##### RECORDS

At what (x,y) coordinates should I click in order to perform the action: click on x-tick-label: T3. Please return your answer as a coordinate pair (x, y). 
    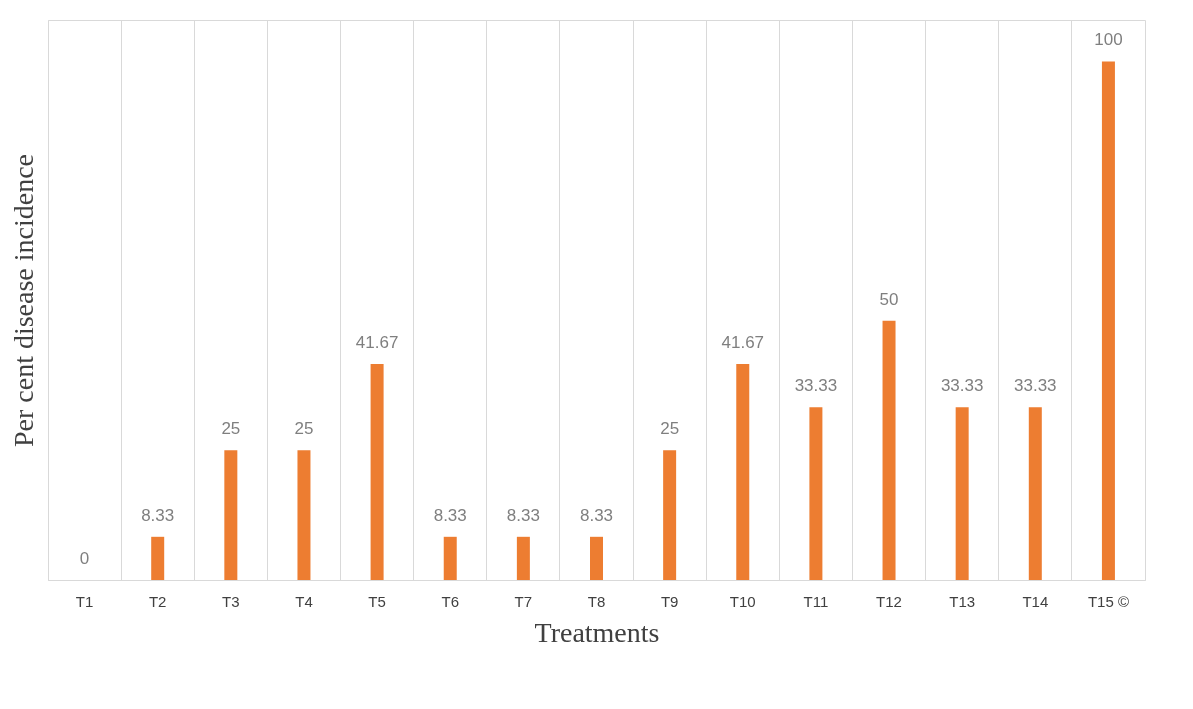
    Looking at the image, I should click on (231, 601).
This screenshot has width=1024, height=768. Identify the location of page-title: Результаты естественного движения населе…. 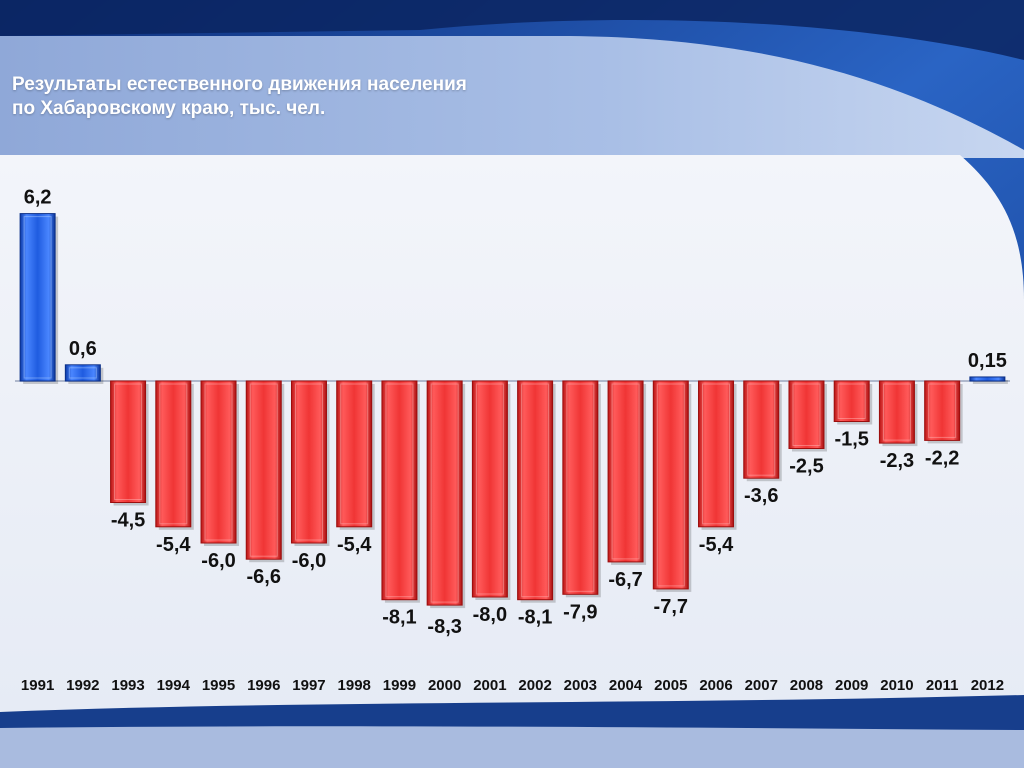
(312, 97).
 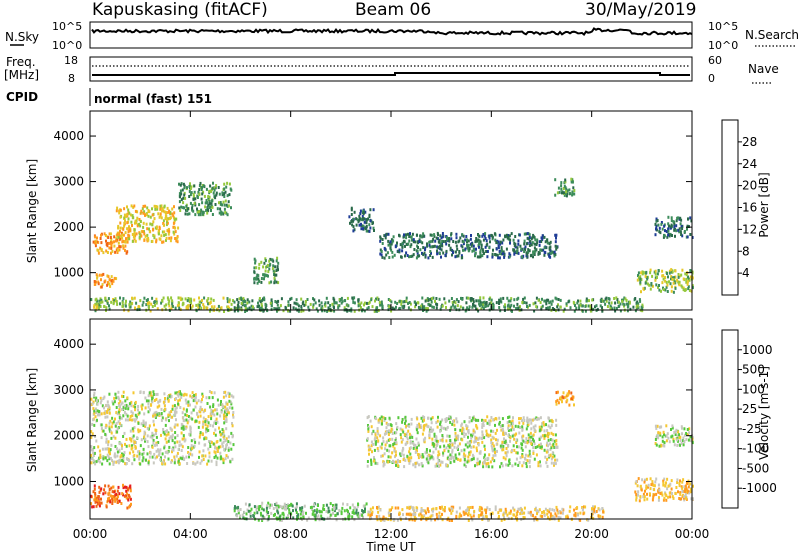 What do you see at coordinates (392, 32) in the screenshot?
I see `nsky-trace` at bounding box center [392, 32].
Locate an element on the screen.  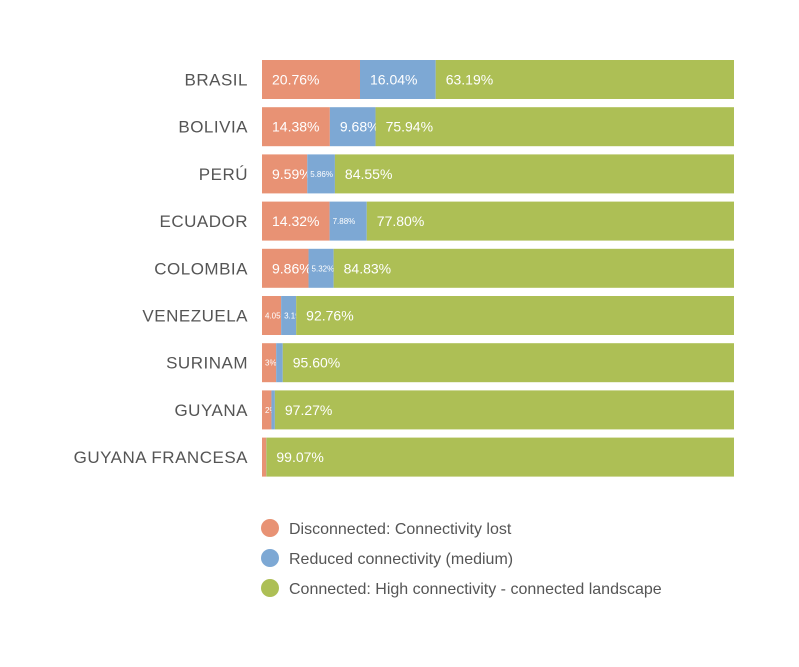
legend-label: Disconnected: Connectivity lost is located at coordinates (400, 530).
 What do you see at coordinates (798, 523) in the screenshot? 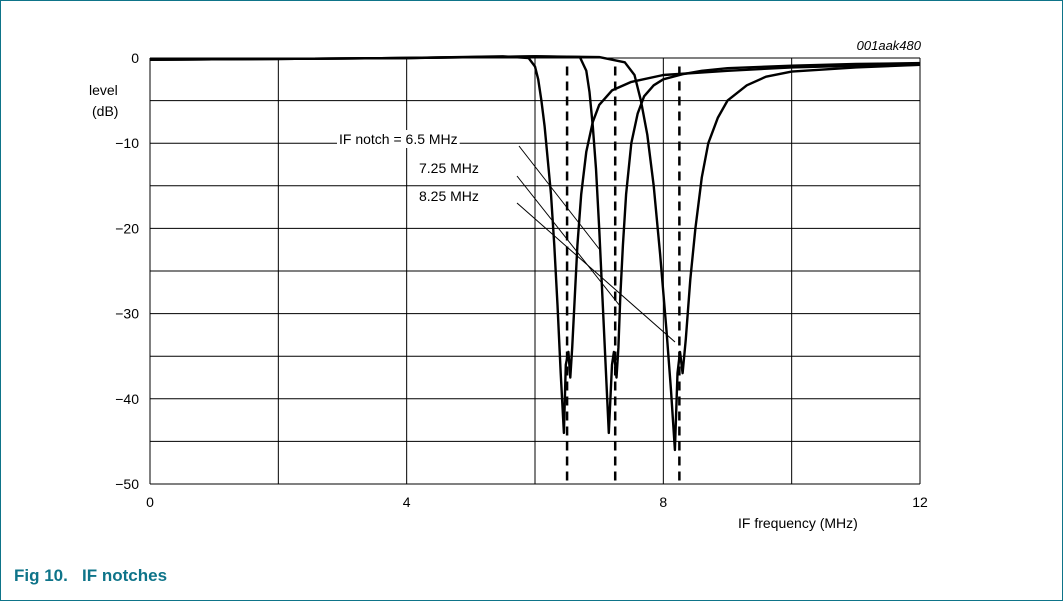
I see `x-axis-label: IF frequency (MHz)` at bounding box center [798, 523].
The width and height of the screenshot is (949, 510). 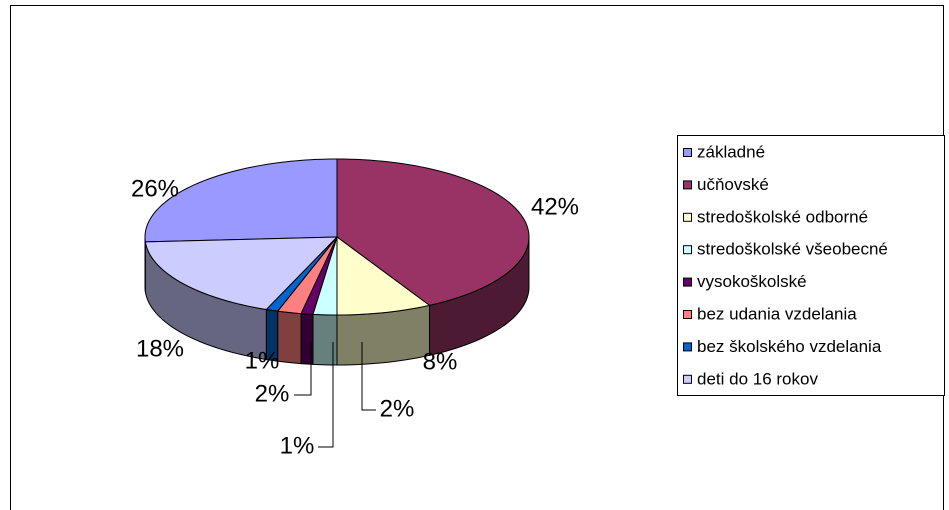 I want to click on legend-label: základné, so click(x=731, y=152).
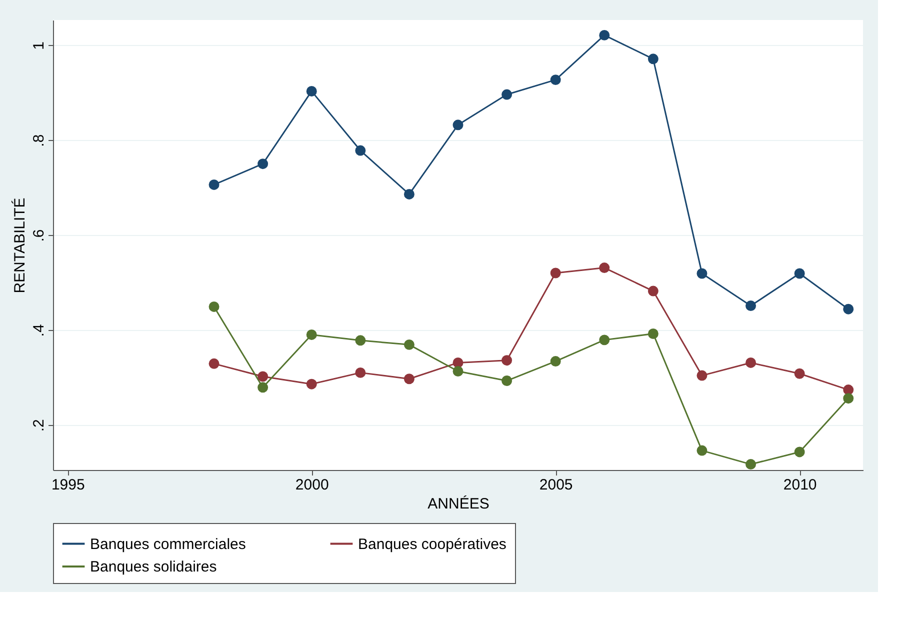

##########

THE TASK
Output the entries again word for word, starting at the first line and stopping after the line that contains "center [392, 32].". Leave the pictures out of your answer.

TASK RESULT
At what (x,y) coordinates should I click in order to perform the action: click on x-tick-label: T3. Please return your answer as a coordinate pair (x, y). 
    Looking at the image, I should click on (231, 601).
This screenshot has width=1024, height=768. Identify the location of page-title: Результаты естественного движения населе…. 
(312, 97).
  What do you see at coordinates (392, 32) in the screenshot?
I see `nsky-trace` at bounding box center [392, 32].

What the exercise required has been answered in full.